• INSTRUCTIONS TO FOLLOW: The output should be all lines of the entries below in which the word "agent" occurs.

• INPUT:
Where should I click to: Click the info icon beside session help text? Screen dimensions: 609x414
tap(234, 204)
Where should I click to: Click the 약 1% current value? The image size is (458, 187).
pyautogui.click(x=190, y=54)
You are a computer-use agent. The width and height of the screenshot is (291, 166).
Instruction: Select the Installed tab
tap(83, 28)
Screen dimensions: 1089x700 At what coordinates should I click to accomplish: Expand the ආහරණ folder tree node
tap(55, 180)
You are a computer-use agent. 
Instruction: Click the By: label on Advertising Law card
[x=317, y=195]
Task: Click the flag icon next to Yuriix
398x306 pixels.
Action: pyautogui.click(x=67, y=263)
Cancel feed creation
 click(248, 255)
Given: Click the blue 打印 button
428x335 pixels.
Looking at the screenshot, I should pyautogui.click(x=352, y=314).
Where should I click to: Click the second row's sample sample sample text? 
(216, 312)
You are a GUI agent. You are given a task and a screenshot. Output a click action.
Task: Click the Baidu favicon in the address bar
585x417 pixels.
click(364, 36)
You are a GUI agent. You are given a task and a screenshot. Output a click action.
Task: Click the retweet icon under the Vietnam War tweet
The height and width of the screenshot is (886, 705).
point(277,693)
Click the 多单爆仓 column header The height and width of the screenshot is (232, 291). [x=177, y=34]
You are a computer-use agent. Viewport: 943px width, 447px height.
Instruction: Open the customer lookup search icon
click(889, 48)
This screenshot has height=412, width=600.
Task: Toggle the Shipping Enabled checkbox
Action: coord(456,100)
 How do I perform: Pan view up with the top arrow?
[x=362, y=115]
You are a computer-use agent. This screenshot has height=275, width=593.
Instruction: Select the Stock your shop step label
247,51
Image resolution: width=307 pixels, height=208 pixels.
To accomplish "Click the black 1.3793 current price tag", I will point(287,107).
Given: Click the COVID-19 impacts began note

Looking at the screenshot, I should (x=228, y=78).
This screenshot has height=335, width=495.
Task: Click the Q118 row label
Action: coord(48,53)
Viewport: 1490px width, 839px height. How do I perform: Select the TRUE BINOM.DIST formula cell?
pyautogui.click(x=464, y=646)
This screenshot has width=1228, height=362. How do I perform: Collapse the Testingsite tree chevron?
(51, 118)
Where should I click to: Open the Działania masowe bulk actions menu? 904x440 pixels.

• SOLUTION:
You are a computer-use agent. The width and height of the screenshot is (291, 166).
You are a computer-use agent. 
You are a GUI agent. You are given a task and a screenshot. Output a click action.
You are a GUI agent. You are given a task and a screenshot. Output a click action.
You are a computer-use agent. Viewport: 943px width, 447px height.
You are a computer-use agent. This screenshot has height=275, width=593.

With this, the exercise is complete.